> [Instruction] In the records below, rewrite the part that opens with the line containing "This screenshot has height=447, width=800." and closes with the line containing "(948, 355).", substituting "reagent" for "catalyst" and leaving everything else unchanged.

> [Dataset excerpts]
•••
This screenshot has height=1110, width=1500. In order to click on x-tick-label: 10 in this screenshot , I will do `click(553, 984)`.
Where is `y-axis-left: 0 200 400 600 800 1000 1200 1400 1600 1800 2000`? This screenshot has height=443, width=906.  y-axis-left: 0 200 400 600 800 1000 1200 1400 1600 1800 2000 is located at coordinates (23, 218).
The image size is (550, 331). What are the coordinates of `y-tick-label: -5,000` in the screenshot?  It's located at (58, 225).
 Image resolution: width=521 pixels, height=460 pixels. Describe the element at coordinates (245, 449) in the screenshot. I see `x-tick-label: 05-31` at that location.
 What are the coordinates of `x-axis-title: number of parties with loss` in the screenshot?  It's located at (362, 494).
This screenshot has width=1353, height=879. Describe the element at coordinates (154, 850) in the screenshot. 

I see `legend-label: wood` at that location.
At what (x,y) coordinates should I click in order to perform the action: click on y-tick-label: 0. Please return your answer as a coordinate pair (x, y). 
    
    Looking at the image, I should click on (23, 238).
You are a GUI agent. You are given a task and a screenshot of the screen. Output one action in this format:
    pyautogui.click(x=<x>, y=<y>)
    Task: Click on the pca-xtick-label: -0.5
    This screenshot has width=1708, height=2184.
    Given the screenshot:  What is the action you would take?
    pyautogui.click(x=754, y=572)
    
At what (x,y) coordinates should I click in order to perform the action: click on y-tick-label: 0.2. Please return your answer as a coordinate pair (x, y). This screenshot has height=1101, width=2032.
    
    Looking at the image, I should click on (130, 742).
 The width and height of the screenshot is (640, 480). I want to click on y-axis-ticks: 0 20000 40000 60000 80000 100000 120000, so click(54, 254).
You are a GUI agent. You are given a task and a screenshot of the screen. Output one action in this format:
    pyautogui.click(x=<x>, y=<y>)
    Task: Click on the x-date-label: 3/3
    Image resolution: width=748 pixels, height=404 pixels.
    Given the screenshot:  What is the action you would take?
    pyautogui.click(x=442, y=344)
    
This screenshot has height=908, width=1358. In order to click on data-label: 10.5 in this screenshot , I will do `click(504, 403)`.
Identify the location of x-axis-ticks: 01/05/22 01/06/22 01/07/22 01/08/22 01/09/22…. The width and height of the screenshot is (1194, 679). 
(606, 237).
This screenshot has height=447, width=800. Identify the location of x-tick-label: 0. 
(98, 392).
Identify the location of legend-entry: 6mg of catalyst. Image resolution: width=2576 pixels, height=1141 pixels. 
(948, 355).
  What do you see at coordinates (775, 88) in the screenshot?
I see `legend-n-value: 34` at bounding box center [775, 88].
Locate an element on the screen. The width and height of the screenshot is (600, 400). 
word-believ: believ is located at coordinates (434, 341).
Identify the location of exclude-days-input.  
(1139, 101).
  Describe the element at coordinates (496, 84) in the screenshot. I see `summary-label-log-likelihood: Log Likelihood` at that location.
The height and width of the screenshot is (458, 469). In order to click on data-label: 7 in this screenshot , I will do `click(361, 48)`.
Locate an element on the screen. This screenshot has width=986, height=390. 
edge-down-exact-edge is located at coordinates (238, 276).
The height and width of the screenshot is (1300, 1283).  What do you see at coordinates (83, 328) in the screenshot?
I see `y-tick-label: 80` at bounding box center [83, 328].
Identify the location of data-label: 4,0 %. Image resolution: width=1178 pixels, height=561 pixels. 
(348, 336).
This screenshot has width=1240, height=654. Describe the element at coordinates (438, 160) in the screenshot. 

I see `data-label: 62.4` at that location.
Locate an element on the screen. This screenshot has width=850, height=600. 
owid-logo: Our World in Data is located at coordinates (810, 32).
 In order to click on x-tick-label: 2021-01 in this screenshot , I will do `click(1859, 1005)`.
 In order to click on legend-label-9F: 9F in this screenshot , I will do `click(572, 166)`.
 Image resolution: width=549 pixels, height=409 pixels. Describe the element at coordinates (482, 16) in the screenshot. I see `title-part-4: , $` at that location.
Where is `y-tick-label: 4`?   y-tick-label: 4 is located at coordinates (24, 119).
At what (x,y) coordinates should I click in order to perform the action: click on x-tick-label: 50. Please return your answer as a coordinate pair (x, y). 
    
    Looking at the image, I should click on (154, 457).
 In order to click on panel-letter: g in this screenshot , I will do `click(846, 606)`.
•••
> [Exercise solution]
This screenshot has height=447, width=800. Identify the location of x-tick-label: 0. 
(98, 392).
Identify the location of legend-entry: 6mg of reagent. Image resolution: width=2576 pixels, height=1141 pixels. 
(948, 355).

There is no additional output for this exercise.